Extracted text –
────────────────────
Hello fair world of blog readers – or more likely the eager listeners inside of my own head, 

  So, I remain here, sitting in my grandmother’s house, attempting to grapple with the incongruous stream of life that has floating in and through me the past week.  The week filled with towering highs and sobering lows.  The week that reminded me how far I still need to traverse and how to enjoy the moment without worrying too much about that anxiety-ridden path.  How much beauty and love exists in my life even in the midst of dreams deferred and poverty.    

I still have thoughts about him, about the ex – the alcoholic abuser – and he stalked in the shadows of this exciting celebration of the end of my 27th year of life.  Likely, because he had such a significant role in orchestrating the festivities that accompanied my previous birthday.  And now, that I have conclusively left him, he exists to me now only as a memory, as a no contact order, and in dreams filled with pain and confusion and longing and vitriol.   I suppose that will lessen in time.  I suppose that he will continue to fade into the distance.  I hope the dreams stop.
────────────────────
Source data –

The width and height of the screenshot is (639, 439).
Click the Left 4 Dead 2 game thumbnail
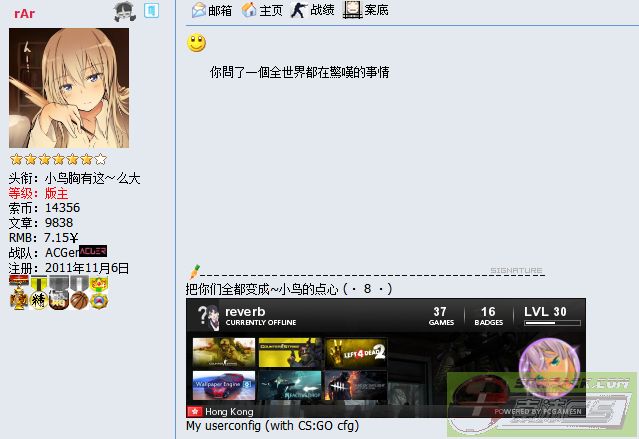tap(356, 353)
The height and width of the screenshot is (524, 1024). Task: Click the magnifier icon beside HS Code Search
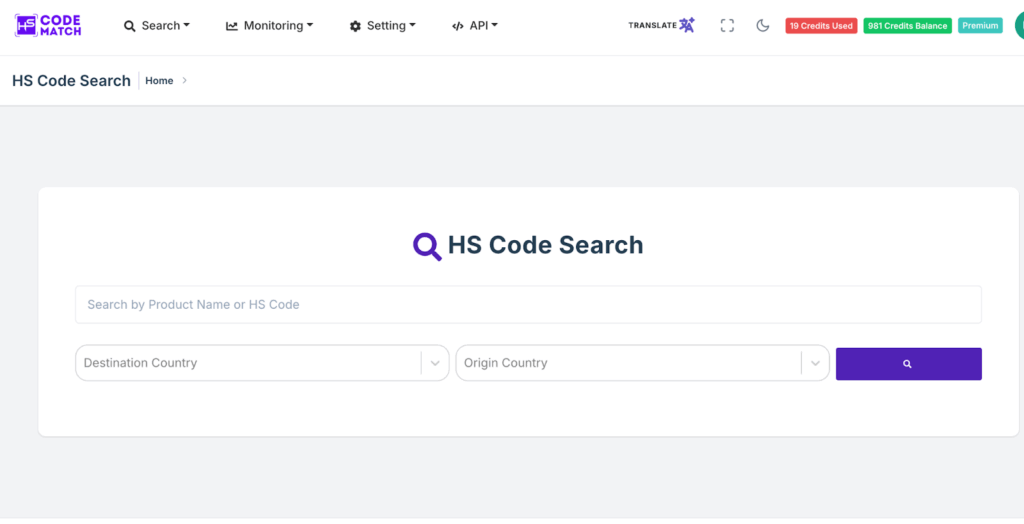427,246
────────────────────
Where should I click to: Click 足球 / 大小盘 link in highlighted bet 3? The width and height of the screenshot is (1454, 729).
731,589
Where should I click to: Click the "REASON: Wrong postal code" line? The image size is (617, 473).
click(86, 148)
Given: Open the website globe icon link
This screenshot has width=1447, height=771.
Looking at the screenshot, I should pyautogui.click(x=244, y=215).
────────────────────
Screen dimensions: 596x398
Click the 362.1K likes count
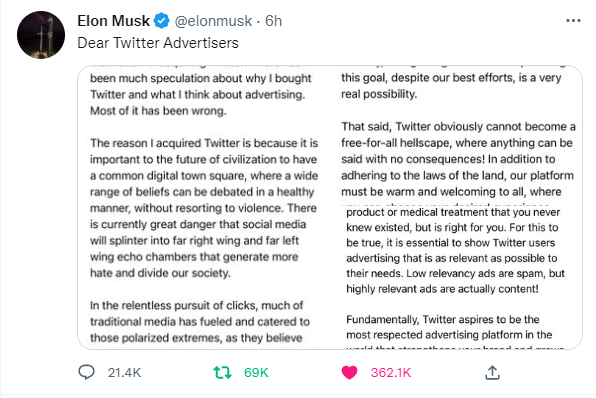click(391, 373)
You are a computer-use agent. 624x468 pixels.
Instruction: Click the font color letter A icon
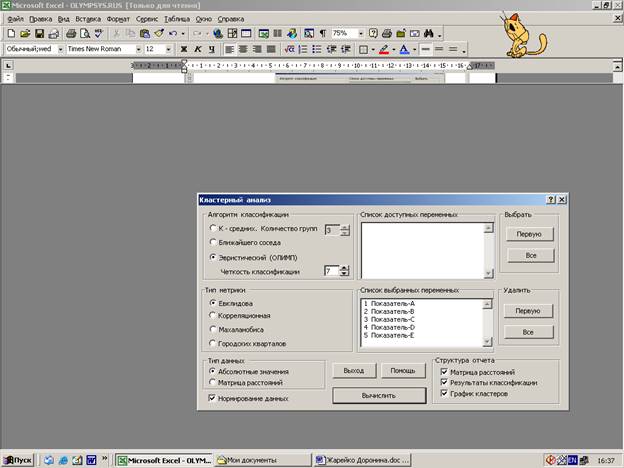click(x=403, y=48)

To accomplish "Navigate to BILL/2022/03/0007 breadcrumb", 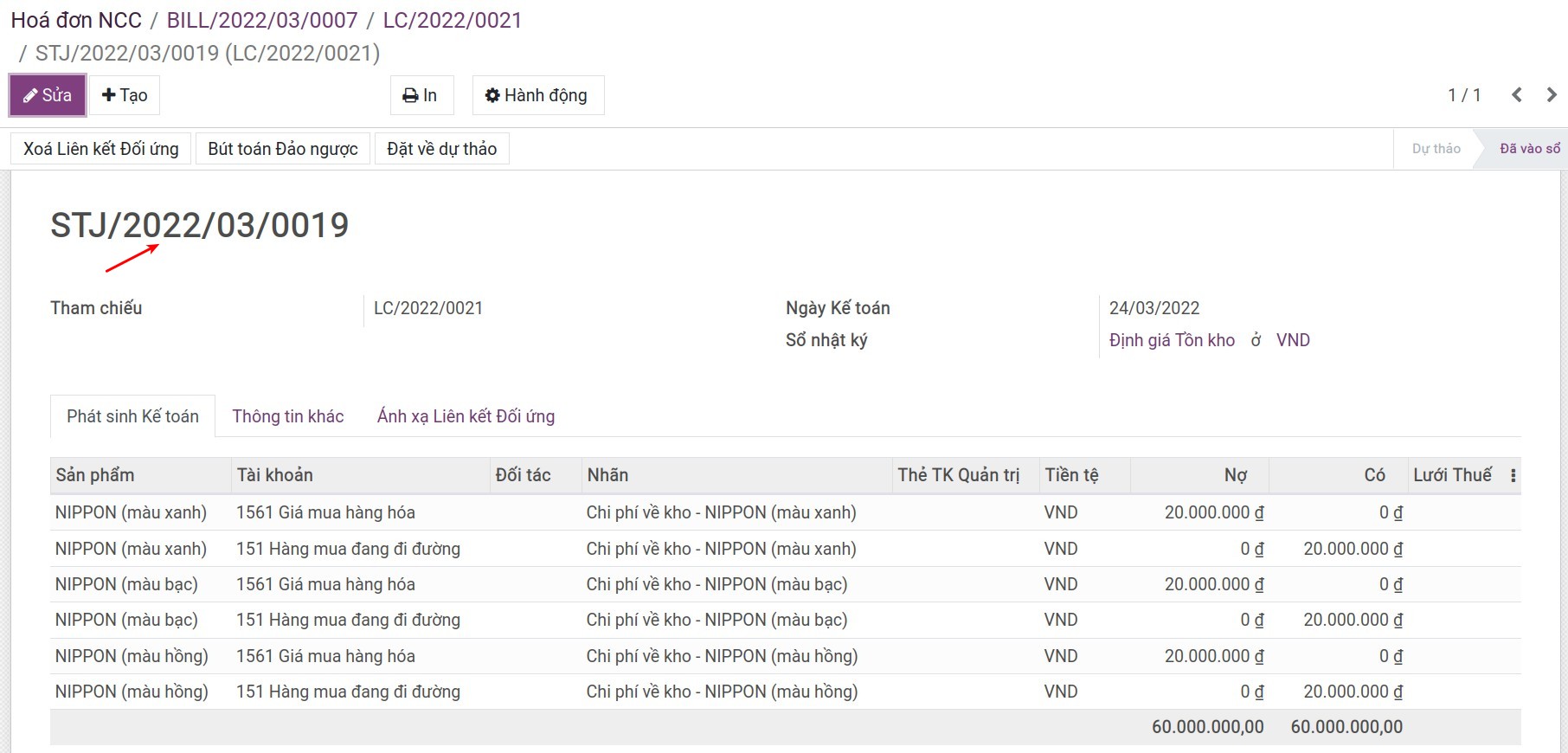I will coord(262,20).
────────────────────
What this exercise asks –
1) List the feelings that fill the dreams described in the blog post.
2) For each statement, say whether it agrees with the blog post: (a) The writer is sitting in a grandmother's house. (b) The writer is still in contact with the ex. (c) The celebration marked the end of the writer's 30th year of life. Answer yes or no for each and quote the deciding words.
3) Retype the part of the blog post starting with "I still have" and going on through "the dreams stop.".

Solutions to the exercise –
1) pain, confusion, longing, vitriol

2)
(a) Yes: "sitting in my grandmother’s house"
(b) No: "now, that I have conclusively left him, he exists to me now only as a memory, as a no contact order"
(c) No: "the end of my 27th year of life"

3)
I still have thoughts about him, about the ex – the alcoholic abuser – and he stalked in the shadows of this exciting celebration of the end of my 27th year of life.  Likely, because he had such a significant role in orchestrating the festivities that accompanied my previous birthday.  And now, that I have conclusively left him, he exists to me now only as a memory, as a no contact order, and in dreams filled with pain and confusion and longing and vitriol.   I suppose that will lessen in time.  I suppose that he will continue to fade into the distance.  I hope the dreams stop.